Inexpensive Gigabit Ethernet switches and network interface cards are flooding the market as vendors race to put 1000Base-T products in their portfolio.

Copper-based Gigabit Ethernet began shipping en masse last year. Since then, prices have dropped steadily as vendors -- even market newbies such as Dell Computer -- have raced to put 1000Base-T products in their portfolio.

Several equipment makers have announced wares that offer low prices for Gigabit Ethernet connections along with additional management and switching functions.

Companies are increasingly using Gigabit to upgrade their LAN and this has helped keep the market strong, according to analysts. Cahners In-Stat Group reports 1000Base-T component sales grew 25 per cent quarter-on-quarter in 2001 while the overall Ethernet LAN switch market averaged around 3 per cent growth per quarter. Market leaders in terms of 1000Base-T switch shipments were Cisco with 47 per cent, followed by 3Com with 17 per cent and Hewlett-Packard with 11 per cent of the market.

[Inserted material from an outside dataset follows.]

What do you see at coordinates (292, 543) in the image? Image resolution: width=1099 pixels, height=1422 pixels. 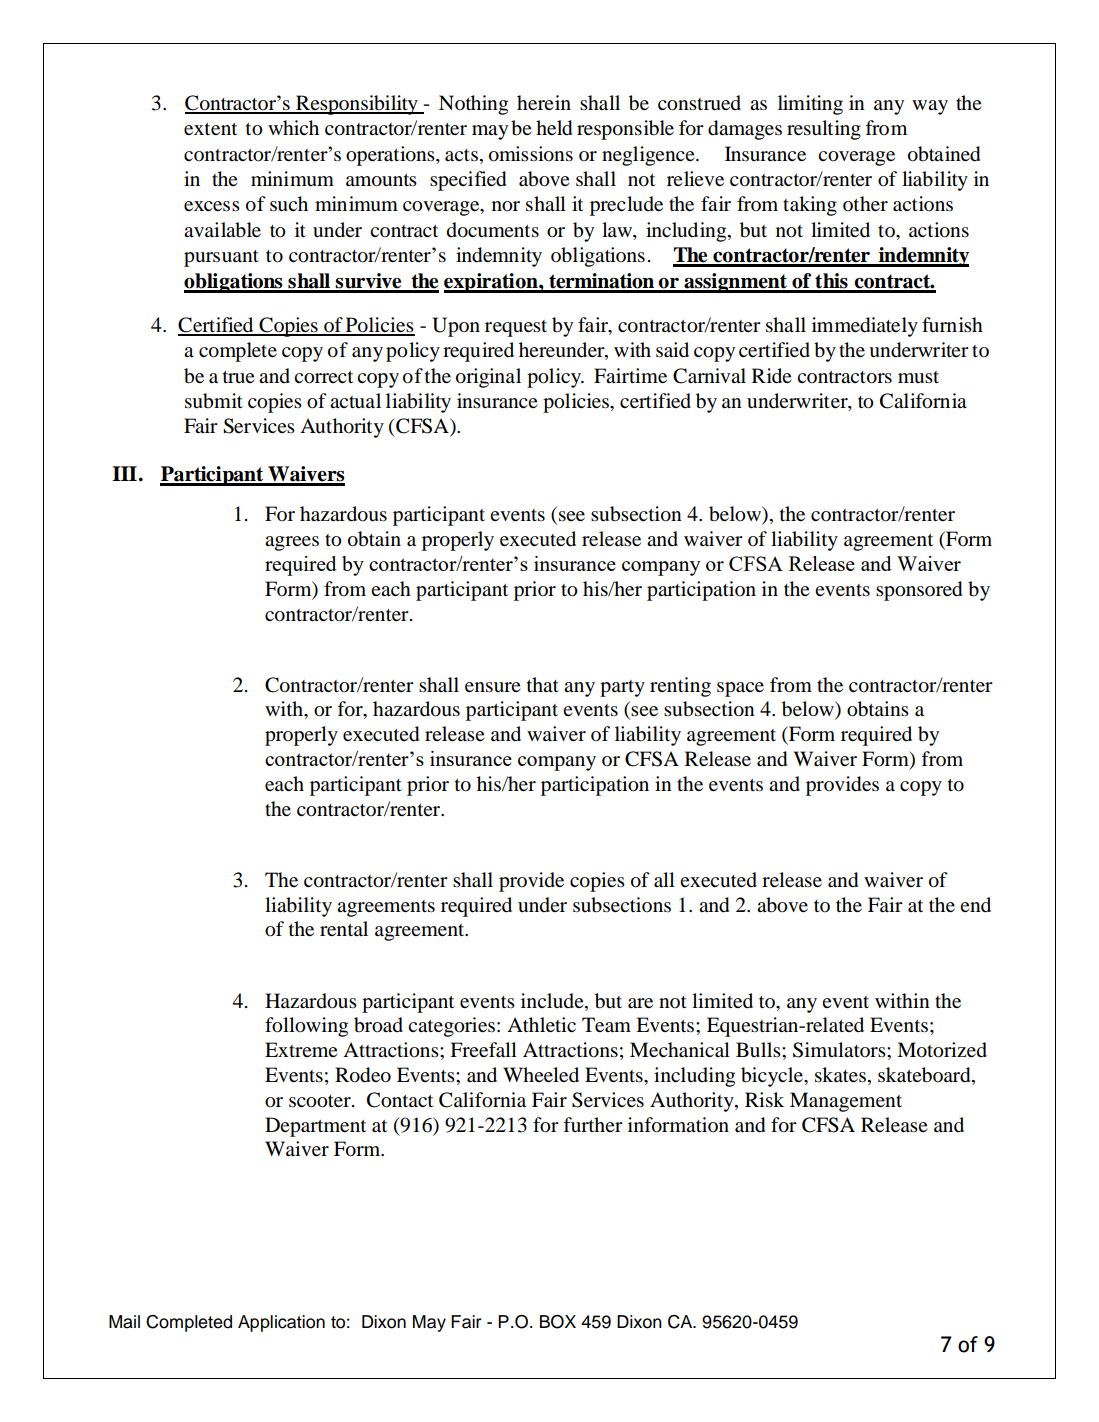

"No one wants to replace [cabling] because it is so expensive," said Lauri Vickers, a Cahners In-Stat analyst. "Companies that may have had bottlenecks in the wiring closet but didn't have the budget to run in-wall fibre cabling are looking at copper Gigabit to solve those problems." Besides savings on cabling costs, Vickers said, the 1000Base-T equipment itself averages around one-third the cost per port of single-mode, fibre-optic cable.

The price of Gigabit Ethernet products the past few years has fallen dramatically. Research from IDC shows that the average price for a fixed-configured Gigabit Ethernet switch port has dropped from about $US800 per port when the technology was introduced in 1998, to $219 per connection this year. Likewise, Gigabit NICs have also come down in price from an average of $500 in 1999, to the $200 range today (roughly three times the price of 10/100Mbps Ethernet cards).

While inexpensive Gigabit NICs might seem to signal an imminent explosion of 1Gbps desktops, Vickers has more reserved predictions.

"[Vendors] are pushing Gigabit to the desktop, but we are still a ways away from that," Vickers said. "The economic slowdown has pushed off a lot of desktop purchases [in companies], and there still isn't a real killer app for it."